I offer schools a variety of options to meet the needs of their educators with a primary focus on time spent one on one in the classroom. Through workshops combined with classroom time, I focus on training teachers in classroom governing skills, classroom environment, classical vision and instructional methods. My passion is to offer teachers what they desire most, which is advice and example in the classroom itself.
Early in my educational career, I struggled in the classroom to apply the combinations of theory and techniques that I had been taught, and realized I had no idea how to run a classroom and teach well.
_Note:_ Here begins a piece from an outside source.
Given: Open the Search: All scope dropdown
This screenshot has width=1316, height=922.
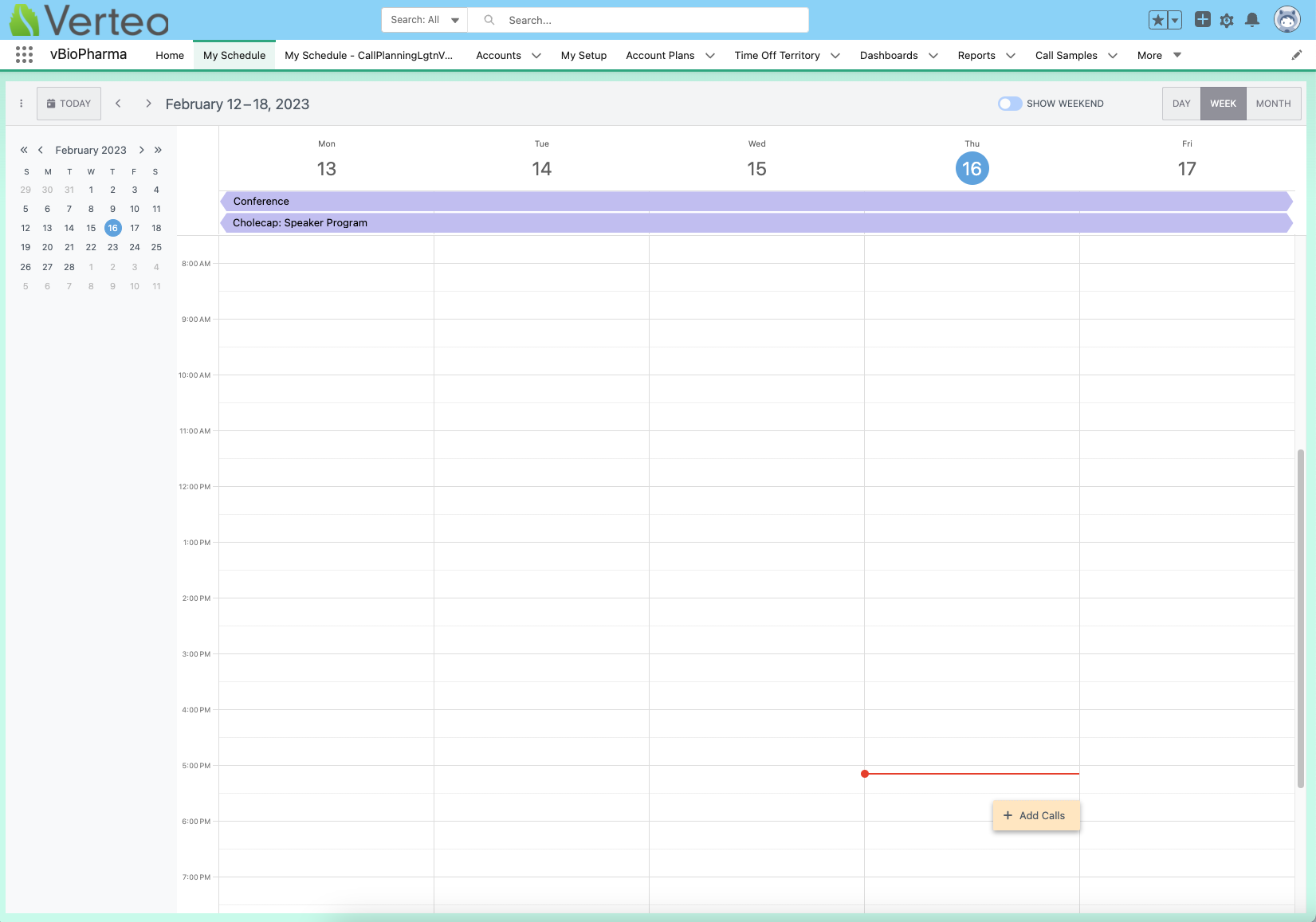Looking at the screenshot, I should [424, 20].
I have encountered so many teachers in my career that also felt the same, and were basically left on their own to do the best that they could. My own teaching changed dramatically when I spent 6 months as a teacher’s aide in an experienced and talented teacher’s classroom. Having time to work with and observe a teacher, and analyze her techniques was the most momentous thing in my growth as a teacher. My goal is to give this opportunity to other teachers as well, so that they can have someone with them in the classroom, working with their curriculum, their difficult students, and the classroom dynamic that they enter into every day. The best education of a teacher occurs in the classroom.
Classrooms with excellent environments stimulate greater learning, and allow the teacher to be free to explore multiple teaching methods and more one-on-one attention. Well run classrooms use time more efficiently and encourage healthy relationships with those in authority. If a classical teacher is to be able to teach his or her students to love knowledge, order, truth and virtue, the environment must be a living example of these in and of itself.